## EXERCISE INSTRUCTIONS:
Using the listing below, select the lines with the word "target" and copy them.

## SUPPLIED INFORMATION:
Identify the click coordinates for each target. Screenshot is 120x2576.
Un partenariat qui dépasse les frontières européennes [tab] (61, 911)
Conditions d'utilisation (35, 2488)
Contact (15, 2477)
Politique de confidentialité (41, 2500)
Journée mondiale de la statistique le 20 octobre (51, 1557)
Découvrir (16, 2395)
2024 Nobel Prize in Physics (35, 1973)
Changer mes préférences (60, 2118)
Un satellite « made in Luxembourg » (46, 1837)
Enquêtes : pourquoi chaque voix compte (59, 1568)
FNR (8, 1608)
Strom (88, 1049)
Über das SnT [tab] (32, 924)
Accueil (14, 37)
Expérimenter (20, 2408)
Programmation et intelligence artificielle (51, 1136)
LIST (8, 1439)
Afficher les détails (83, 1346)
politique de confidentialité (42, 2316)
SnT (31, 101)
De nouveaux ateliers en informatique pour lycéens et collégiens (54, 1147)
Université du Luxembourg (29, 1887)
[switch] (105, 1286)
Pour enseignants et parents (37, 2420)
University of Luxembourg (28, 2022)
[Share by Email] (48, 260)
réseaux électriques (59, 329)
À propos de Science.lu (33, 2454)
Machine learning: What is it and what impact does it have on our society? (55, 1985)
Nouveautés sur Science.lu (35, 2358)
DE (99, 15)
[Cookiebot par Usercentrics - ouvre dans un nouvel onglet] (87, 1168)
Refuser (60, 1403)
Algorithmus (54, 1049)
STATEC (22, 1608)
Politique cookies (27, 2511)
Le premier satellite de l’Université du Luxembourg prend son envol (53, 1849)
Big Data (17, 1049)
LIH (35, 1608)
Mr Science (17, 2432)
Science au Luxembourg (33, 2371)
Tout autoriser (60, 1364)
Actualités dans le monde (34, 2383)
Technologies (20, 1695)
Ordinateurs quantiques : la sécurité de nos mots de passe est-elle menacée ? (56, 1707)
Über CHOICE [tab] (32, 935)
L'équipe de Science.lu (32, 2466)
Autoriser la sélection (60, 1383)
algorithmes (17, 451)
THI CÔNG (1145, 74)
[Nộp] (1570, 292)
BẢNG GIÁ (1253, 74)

...

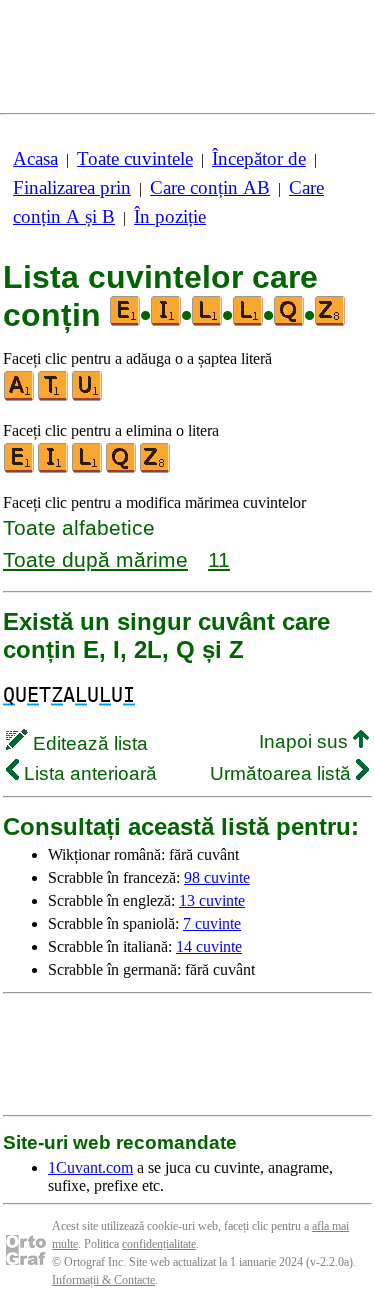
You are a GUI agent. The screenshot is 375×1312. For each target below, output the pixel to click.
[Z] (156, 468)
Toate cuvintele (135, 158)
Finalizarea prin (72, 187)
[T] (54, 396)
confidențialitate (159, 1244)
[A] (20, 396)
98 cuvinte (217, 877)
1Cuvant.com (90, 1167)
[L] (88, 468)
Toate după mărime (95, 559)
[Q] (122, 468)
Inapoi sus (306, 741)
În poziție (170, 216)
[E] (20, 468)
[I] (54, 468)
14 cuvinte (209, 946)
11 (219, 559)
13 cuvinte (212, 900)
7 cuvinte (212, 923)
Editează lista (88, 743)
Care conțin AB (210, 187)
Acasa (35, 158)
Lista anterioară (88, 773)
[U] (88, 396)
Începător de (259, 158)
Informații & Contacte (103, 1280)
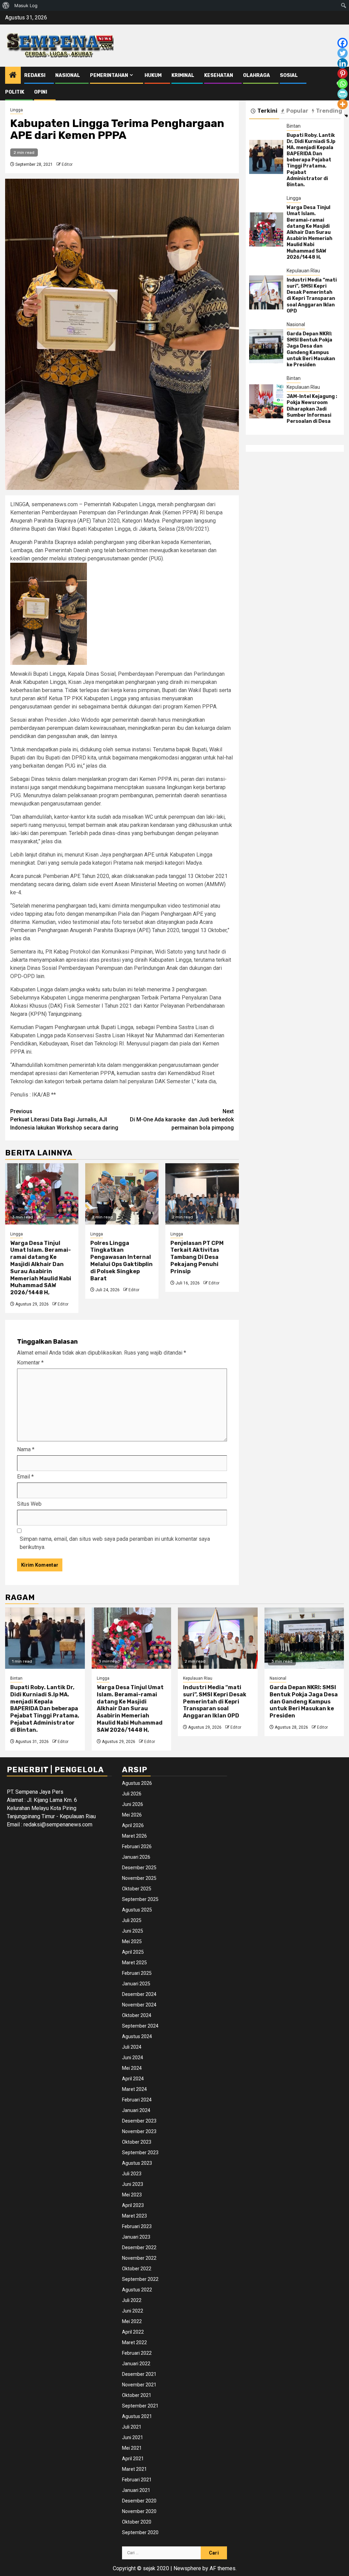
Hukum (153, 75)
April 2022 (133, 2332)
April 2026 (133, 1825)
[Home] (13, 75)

...

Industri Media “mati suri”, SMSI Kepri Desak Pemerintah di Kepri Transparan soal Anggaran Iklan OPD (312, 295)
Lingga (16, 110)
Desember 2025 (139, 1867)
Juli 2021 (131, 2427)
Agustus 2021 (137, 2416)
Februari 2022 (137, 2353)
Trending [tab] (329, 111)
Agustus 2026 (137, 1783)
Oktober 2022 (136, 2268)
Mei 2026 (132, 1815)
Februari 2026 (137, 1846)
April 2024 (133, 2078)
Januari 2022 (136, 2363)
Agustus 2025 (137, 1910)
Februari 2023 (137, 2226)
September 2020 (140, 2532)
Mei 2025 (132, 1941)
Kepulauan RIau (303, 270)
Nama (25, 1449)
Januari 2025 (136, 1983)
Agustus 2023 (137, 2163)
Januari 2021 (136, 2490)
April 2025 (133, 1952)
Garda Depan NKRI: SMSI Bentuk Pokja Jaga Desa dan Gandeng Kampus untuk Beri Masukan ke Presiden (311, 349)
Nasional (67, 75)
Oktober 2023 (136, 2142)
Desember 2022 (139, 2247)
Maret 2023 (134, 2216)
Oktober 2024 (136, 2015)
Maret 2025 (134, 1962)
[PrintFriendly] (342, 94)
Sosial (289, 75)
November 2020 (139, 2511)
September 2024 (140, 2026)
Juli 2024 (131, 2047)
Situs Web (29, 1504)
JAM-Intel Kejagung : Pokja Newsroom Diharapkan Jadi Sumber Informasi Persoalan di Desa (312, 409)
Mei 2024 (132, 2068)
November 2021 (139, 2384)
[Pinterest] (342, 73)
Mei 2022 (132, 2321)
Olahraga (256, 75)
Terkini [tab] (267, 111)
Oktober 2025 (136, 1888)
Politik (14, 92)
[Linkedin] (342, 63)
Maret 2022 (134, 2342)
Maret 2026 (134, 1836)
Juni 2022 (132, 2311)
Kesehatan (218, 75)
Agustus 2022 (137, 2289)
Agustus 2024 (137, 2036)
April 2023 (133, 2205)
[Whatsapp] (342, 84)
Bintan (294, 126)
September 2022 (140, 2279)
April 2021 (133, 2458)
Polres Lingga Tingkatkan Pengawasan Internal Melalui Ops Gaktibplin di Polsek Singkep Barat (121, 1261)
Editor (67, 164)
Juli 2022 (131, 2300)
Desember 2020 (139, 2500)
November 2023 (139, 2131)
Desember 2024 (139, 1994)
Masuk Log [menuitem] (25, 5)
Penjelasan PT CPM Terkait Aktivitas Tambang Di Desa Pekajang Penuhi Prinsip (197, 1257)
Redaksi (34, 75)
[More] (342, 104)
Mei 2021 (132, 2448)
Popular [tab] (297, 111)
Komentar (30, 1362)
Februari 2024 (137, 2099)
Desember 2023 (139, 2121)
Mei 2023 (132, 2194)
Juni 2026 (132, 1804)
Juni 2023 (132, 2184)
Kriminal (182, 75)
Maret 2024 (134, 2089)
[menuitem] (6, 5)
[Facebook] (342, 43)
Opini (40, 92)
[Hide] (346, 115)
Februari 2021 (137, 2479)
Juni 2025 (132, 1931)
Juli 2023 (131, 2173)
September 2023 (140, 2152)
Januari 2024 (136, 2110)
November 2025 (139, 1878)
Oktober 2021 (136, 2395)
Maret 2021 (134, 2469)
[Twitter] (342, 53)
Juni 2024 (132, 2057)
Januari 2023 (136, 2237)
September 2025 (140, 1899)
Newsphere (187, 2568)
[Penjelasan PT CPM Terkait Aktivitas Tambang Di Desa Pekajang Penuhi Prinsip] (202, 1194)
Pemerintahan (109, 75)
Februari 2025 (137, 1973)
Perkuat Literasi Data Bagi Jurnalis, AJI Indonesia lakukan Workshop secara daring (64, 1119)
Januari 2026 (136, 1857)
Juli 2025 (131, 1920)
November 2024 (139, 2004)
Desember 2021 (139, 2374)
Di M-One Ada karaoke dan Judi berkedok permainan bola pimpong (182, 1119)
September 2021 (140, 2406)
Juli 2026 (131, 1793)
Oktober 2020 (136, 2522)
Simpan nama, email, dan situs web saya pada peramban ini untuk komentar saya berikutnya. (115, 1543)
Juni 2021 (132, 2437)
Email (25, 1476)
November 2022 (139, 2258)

## TASK RESPONSE:
Identify the click coordinates for each target. Screenshot is 120x2576.
You are a GUI agent. The screenshot is 375×1312. For each target below, output the pixel to click.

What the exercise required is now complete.